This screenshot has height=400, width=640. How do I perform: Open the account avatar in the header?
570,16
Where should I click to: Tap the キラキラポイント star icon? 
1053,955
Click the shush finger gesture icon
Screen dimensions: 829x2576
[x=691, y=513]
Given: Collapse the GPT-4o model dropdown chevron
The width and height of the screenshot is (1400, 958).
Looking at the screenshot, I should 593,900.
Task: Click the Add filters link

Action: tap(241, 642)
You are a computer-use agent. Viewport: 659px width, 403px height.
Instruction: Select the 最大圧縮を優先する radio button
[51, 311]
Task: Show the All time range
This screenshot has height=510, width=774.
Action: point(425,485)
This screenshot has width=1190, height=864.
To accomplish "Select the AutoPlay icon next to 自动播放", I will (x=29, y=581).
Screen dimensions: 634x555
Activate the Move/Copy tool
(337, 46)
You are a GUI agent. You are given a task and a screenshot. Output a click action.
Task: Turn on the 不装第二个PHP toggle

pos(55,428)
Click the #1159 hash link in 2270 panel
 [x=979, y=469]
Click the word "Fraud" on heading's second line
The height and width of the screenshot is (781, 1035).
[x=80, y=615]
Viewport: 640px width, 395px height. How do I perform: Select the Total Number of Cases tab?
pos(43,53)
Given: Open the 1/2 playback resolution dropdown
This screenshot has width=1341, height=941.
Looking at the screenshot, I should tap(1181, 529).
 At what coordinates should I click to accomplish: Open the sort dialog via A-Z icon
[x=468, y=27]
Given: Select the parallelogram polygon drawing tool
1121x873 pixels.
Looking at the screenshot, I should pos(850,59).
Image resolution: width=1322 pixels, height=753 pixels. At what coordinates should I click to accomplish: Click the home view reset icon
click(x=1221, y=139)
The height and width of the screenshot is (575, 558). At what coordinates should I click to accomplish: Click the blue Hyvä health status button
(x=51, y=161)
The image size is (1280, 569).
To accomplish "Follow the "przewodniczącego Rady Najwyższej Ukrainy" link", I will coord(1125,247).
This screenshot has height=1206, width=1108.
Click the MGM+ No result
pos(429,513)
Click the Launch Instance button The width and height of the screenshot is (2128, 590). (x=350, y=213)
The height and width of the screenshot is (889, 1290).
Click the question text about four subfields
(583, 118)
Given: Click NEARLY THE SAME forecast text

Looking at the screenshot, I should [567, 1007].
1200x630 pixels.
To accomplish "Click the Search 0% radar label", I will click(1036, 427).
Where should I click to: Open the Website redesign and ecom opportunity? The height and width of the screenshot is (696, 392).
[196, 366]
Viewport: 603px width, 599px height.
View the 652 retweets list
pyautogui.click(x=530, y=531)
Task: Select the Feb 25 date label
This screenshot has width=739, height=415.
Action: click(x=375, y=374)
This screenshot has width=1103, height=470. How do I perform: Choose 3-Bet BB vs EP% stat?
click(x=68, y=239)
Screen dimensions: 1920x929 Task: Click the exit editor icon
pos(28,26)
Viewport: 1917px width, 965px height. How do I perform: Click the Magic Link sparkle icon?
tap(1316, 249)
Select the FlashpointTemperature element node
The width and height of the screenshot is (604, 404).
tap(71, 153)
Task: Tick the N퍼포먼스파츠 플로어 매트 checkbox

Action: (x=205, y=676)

EXERCISE REQUIREMENTS:
Print all the data exactly.

THE COMPLETED TASK:
This screenshot has height=400, width=640. How do I perform: Open the account avatar in the header?
570,16
Where should I click to: Tap the キラキラポイント star icon? 
1053,955
Click the shush finger gesture icon
Screen dimensions: 829x2576
[x=691, y=513]
Given: Collapse the GPT-4o model dropdown chevron
The width and height of the screenshot is (1400, 958).
Looking at the screenshot, I should 593,900.
Task: Click the Add filters link

Action: tap(241, 642)
You are a computer-use agent. Viewport: 659px width, 403px height.
Instruction: Select the 最大圧縮を優先する radio button
[51, 311]
Task: Show the All time range
This screenshot has height=510, width=774.
Action: point(425,485)
This screenshot has width=1190, height=864.
To accomplish "Select the AutoPlay icon next to 自动播放", I will (x=29, y=581).
Screen dimensions: 634x555
Activate the Move/Copy tool
(337, 46)
You are a GUI agent. You are given a task and a screenshot. Output a click action.
Task: Turn on the 不装第二个PHP toggle

pos(55,428)
Click the #1159 hash link in 2270 panel
 [x=979, y=469]
Click the word "Fraud" on heading's second line
The height and width of the screenshot is (781, 1035).
[x=80, y=615]
Viewport: 640px width, 395px height. How do I perform: Select the Total Number of Cases tab?
pos(43,53)
Given: Open the 1/2 playback resolution dropdown
This screenshot has width=1341, height=941.
Looking at the screenshot, I should tap(1181, 529).
 At what coordinates should I click to accomplish: Open the sort dialog via A-Z icon
[x=468, y=27]
Given: Select the parallelogram polygon drawing tool
1121x873 pixels.
Looking at the screenshot, I should pos(850,59).
Image resolution: width=1322 pixels, height=753 pixels. At what coordinates should I click to accomplish: Click the home view reset icon
click(x=1221, y=139)
The height and width of the screenshot is (575, 558). At what coordinates should I click to accomplish: Click the blue Hyvä health status button
(x=51, y=161)
The image size is (1280, 569).
To accomplish "Follow the "przewodniczącego Rady Najwyższej Ukrainy" link", I will coord(1125,247).
This screenshot has height=1206, width=1108.
Click the MGM+ No result
pos(429,513)
Click the Launch Instance button The width and height of the screenshot is (2128, 590). (x=350, y=213)
The height and width of the screenshot is (889, 1290).
Click the question text about four subfields
(583, 118)
Given: Click NEARLY THE SAME forecast text

Looking at the screenshot, I should [567, 1007].
1200x630 pixels.
To accomplish "Click the Search 0% radar label", I will click(1036, 427).
Where should I click to: Open the Website redesign and ecom opportunity? The height and width of the screenshot is (696, 392).
[196, 366]
Viewport: 603px width, 599px height.
View the 652 retweets list
pyautogui.click(x=530, y=531)
Task: Select the Feb 25 date label
This screenshot has width=739, height=415.
Action: click(x=375, y=374)
This screenshot has width=1103, height=470. How do I perform: Choose 3-Bet BB vs EP% stat?
click(x=68, y=239)
Screen dimensions: 1920x929 Task: Click the exit editor icon
pos(28,26)
Viewport: 1917px width, 965px height. How do I perform: Click the Magic Link sparkle icon?
tap(1316, 249)
Select the FlashpointTemperature element node
The width and height of the screenshot is (604, 404).
tap(71, 153)
Task: Tick the N퍼포먼스파츠 플로어 매트 checkbox

Action: (x=205, y=676)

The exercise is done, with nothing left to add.